やっと書けました。話が思い付かない、やる気が出ない、で全く書けませんでした。


さて、婚約発表会における、敵勢力二つの内、『皮被り』はあっさり撃破。あっけないと思われるでしょうが、そもそも、正体や目的がバレている時点で詰み。ハルカ達の敵ではありません。しかし、逆にバレていなかったなら、恐ろしい敵だったでしょう。情報は大切。


そして、その一方で、次期国王の座を狙っているはずなのに、なぜか動きを見せない、グリフィニアス殿下。不気味に思うハルカでしたが、ミルフィーユの指摘で、自分達の読み違いに気付く。


ハルカ達にしては、らしくないと思われるかもしれませんが、グリフィニアス殿下が、王位継承の邪魔者である、第一王子、第三王子を目の敵にしていると知っているせいで、その目的が邪魔者である第三王子、レオンハルト殿下の排除だと思ってしまったのです。
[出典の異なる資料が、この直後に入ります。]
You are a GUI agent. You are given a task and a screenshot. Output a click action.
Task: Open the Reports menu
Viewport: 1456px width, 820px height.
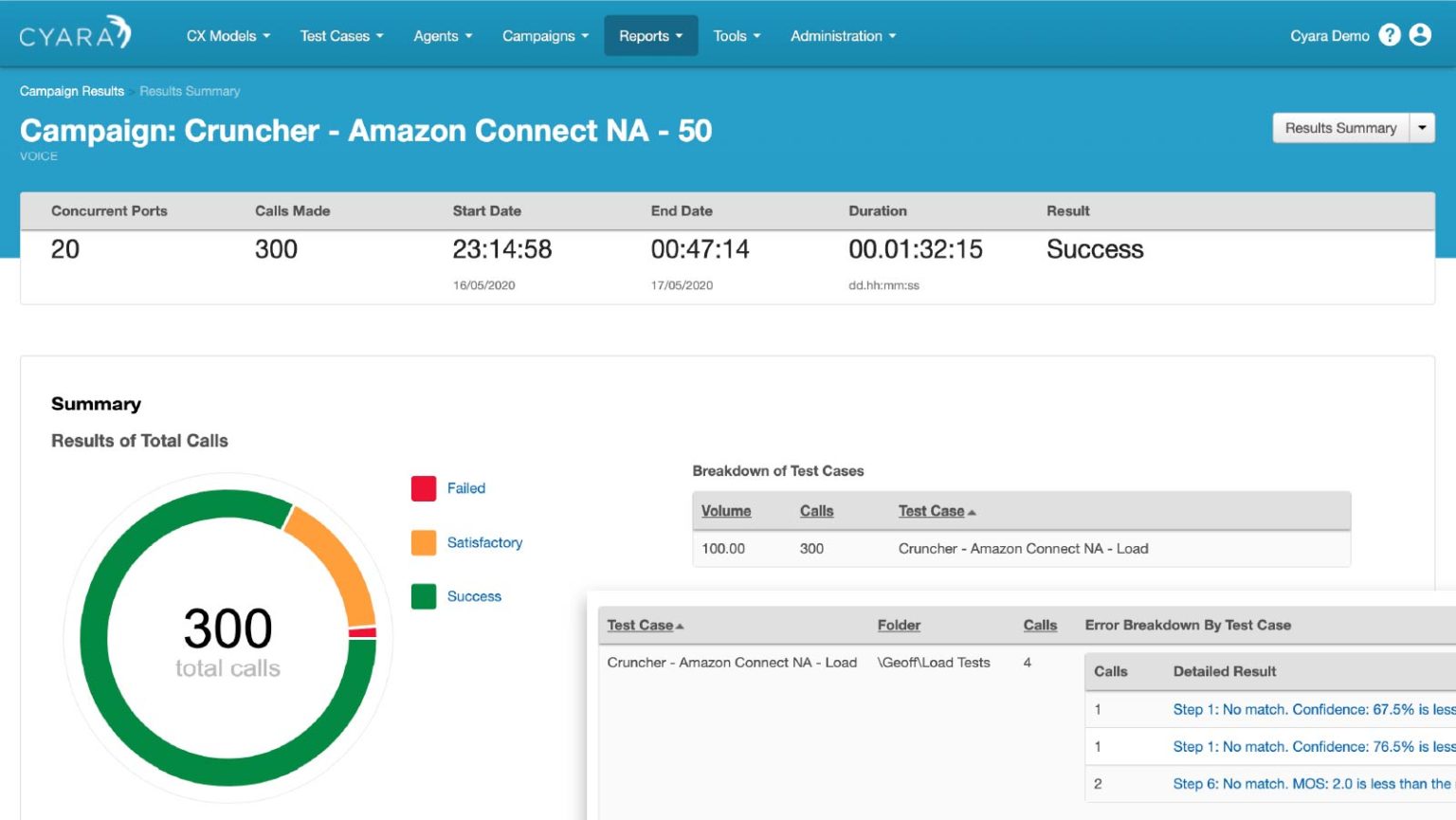[650, 35]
しかし、グリフィニアス殿下の目的はあくまで次期国王の座を得る事。邪魔者の排除はその為の手段に過ぎない。正にハルカ達はグリフィニアス殿下の目的と手段を読み違えていたのです。これもまた、情報の怖さ。


さて、グリフィニアス殿下は何を企んでいるのか? 単に次期国王の座を狙うだけでは収まらない可能性さえ出てきた状況。


では、また次回。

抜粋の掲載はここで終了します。